The Federal Housing Administration
does not lend money. It insures mortgages.
The FHA allows
borrowers to spend up to 56 percent or 57 percent of their income on
monthly debt obligations, such as mortgage, credit cards, student
loans and car loans. In contrast, conventional mortgage guidelines
tend to cap debt-to-income ratios at around 45 percent and sometimes
less.
For many FHA borrowers, the minimum down payment is 3.5
percent. Borrowers can qualify for FHA loans with credit scores of
580 and even lower.
Cost: Each FHA loan has 2 mortgage
insurance premiums:
—An annual premium that varies from a
low of 0.45 percent to a high of 0.85 percent. This premium is rolled
into the monthly mortgage payment for the life of the loan. See how
the premiums vary by loan term and amount of equity.
—An
upfront premium of 1.75 percent of the loan amount, paid at
closing.
What’s good: FHA loans are often the only option
for borrowers with high debt-to-income ratios and low credit
scores.
What’s not as good: FHA mortgage insurance
premiums usually are higher than premiums for private mortgage
insurance. To get rid of FHA premiums, you must refinance the
loan.
VA
Loans:
Who
they’re for: Most active-duty military and veterans qualify for
Veterans Affairs mortgages. Many reservists and National Guard
members are eligible.

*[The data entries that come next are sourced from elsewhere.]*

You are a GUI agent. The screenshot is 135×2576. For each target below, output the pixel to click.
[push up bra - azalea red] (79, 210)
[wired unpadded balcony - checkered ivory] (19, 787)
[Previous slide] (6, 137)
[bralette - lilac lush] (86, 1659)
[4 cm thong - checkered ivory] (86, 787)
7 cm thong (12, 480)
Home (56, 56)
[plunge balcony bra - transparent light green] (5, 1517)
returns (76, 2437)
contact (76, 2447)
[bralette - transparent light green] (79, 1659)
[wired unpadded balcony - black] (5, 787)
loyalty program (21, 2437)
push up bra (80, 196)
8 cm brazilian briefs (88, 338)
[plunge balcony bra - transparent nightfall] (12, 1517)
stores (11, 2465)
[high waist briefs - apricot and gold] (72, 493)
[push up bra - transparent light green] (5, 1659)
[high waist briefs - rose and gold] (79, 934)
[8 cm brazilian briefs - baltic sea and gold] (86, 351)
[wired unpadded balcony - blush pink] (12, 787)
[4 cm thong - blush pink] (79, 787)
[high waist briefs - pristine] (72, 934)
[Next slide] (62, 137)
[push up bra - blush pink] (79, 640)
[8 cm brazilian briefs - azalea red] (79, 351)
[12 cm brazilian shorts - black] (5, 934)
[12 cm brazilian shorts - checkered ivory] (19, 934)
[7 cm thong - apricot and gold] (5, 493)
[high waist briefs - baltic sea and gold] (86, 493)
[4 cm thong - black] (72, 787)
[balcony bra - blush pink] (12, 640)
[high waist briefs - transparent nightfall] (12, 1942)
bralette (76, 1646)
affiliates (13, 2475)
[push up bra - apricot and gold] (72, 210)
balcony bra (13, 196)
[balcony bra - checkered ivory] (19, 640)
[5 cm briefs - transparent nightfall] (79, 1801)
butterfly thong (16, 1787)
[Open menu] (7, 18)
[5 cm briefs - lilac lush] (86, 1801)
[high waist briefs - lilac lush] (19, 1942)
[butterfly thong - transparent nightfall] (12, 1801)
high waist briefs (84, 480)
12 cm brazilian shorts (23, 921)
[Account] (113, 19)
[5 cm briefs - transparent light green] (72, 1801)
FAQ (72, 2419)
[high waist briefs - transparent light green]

Spouses of military members who died while on
active duty or as a result of a service-connected disability may also
apply.
How they work: No down payment is required from
qualified borrowers buying primary residences. The VA does not lend
money but guarantees loans made by private lenders.
Cost: The
VA charges an upfront VA funding fee, which can be rolled into the
loan or paid by the seller. The funding fee varies from 1.25 percent
to 3.3 percent of the loan amount.
The VA allows sellers
to pay closing costs but doesn’t require them to. So the buyer
might need money for closing costs. Borrowers may also need money for
the earnest-money deposit.
What’s good: VA borrowers
can qualify for 100 percent financing. Veterans do not have to be
first-time buyers and may reuse their benefit.
What’s not as
good: There are limits on loan amounts. The limits vary by county.